De fait, l’intersectionnalité peut servir de cadre pour analyser la manière dont plusieurs systèmes d’oppression (capacitisme, classisme, racisme, sexisme) s’articulent et se renforcent mutuellement pour maintenir l’inégalité de représentation de certains groupes de personnes au sein de nos institutions. En lien avec la métaphore, une analyse intersectionnelle pourrait mettre en lumière comment le croisement des caractéristiques de certains ingrédients (apparence, groupe alimentaire, valeur nutritionnelle) contribue à leur exclusion des recettes susmentionnées.

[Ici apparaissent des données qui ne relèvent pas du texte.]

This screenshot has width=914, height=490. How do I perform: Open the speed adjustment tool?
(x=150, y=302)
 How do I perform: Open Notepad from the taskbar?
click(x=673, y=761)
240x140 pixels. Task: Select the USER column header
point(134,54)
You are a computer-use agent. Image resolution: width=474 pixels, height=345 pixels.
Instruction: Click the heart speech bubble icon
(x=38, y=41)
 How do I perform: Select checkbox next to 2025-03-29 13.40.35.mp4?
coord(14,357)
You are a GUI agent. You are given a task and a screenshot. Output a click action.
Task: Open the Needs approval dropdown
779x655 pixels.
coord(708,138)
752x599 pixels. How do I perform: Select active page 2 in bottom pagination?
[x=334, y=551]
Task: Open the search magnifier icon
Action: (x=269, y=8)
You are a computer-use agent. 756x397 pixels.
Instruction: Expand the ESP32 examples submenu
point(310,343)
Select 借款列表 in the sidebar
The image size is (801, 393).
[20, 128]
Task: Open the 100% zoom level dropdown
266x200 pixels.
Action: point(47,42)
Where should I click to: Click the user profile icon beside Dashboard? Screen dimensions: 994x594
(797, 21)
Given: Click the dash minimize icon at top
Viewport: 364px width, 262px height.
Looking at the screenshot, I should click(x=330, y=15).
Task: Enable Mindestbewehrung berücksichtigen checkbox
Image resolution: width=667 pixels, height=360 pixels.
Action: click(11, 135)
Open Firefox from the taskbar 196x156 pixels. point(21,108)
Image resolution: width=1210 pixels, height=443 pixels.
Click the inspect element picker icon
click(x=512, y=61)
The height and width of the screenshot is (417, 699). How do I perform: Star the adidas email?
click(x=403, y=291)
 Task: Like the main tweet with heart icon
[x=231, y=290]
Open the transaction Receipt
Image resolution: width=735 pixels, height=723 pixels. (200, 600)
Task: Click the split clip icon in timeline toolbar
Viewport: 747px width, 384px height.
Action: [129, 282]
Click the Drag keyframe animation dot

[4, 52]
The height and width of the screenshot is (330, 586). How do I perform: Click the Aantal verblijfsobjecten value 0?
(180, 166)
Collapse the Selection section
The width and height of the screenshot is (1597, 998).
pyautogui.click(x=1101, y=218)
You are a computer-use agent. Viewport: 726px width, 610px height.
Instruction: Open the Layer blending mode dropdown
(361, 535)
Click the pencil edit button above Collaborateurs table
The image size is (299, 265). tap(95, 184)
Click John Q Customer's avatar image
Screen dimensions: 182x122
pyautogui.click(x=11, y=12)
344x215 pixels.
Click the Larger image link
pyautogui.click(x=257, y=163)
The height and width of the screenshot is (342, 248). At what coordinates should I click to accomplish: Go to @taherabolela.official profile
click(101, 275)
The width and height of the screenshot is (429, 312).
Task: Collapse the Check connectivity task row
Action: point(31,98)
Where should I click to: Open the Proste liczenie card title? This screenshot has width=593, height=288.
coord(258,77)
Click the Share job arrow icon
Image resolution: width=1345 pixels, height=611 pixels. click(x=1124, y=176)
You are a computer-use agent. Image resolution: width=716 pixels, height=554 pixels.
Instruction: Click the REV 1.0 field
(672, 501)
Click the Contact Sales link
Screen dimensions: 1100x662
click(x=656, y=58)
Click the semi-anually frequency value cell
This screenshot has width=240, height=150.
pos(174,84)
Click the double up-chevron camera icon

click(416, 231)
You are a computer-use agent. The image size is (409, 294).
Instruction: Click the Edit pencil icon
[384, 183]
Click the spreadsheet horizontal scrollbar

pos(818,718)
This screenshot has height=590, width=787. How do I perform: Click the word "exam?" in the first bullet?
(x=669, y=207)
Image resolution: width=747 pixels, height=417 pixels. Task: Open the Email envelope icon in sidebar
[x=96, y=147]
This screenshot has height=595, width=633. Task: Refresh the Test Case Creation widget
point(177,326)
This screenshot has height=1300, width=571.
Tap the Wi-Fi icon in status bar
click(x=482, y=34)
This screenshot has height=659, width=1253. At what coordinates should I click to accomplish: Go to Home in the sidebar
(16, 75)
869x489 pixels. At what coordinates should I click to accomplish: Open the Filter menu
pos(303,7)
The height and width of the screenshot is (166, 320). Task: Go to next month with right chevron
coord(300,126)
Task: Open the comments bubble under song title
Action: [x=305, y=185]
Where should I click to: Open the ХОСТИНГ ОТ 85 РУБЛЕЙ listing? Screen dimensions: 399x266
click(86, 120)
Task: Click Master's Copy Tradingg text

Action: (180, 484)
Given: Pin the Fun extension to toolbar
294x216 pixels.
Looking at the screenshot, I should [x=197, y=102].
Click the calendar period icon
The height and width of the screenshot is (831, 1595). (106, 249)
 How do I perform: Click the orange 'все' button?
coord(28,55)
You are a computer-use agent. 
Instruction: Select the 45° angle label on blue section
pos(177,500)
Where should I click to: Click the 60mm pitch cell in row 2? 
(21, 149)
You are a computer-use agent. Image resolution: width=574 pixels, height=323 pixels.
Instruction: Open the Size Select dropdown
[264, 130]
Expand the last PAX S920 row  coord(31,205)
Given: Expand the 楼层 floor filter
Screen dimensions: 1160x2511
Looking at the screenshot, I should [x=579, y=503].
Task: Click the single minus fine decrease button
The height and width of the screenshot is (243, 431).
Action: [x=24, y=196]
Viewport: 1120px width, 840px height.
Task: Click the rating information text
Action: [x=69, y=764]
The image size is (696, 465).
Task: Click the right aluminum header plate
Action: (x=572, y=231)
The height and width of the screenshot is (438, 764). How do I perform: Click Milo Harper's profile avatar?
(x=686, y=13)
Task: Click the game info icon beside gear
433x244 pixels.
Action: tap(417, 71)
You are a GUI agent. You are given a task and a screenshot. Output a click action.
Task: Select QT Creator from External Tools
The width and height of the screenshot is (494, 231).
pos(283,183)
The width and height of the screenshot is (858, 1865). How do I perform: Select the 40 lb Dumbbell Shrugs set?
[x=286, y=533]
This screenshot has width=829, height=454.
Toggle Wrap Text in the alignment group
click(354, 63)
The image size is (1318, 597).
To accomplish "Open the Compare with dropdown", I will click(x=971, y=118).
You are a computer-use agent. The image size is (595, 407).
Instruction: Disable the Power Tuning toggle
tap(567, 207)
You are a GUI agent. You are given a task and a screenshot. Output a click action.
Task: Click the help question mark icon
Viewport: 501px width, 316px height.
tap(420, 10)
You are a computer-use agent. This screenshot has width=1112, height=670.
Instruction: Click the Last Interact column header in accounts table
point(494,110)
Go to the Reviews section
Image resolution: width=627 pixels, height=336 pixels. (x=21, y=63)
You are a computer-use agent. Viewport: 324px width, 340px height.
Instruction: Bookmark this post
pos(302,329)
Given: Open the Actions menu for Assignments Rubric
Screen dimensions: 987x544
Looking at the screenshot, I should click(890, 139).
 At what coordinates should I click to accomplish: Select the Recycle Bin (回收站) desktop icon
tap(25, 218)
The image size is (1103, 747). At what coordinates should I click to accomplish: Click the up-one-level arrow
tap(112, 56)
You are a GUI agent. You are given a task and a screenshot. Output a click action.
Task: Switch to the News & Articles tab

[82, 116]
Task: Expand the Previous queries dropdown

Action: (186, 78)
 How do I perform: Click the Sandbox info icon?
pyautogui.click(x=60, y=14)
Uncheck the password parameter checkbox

Qu’est-ce que l’intersectionnalité ?

Bonnes pratiques transdisciplinaires

Pour assurer la mise en place d’équipes transdisciplinaires équitables, diversifiées et inclusives, notre recherche a permis d’identifier trois bonnes pratiques à adopter.

En premier lieu, il est nécessaire d’impliquer tous les membres de l’équipe dans l’élaboration et la révision du cadre conceptuel transdisciplinaire afin qu’aucune perspective ne soit indûment mise de côté. En deuxième lieu, il importe que l’équipe transdisciplinaire instaure des temps de discussion spécifiques à la réflexion éthique sur les valeurs qui guident leurs décisions. Enfin, il est essentiel que l’équipe transdisciplinaire ait des ressources suffisantes et des opportunités d’échanges fréquentes pour entrecroiser et transformer leurs perspectives.

Du fait qu’elle permet d’intégrer une pluralité de perspectives disciplinaires et expérientielles selon une approche non hiérarchique, la transdisciplinarité est une avenue prometteuse pour instaurer des pratiques de collaboration cohérentes avec les principes d’EDI au sein de nos institutions.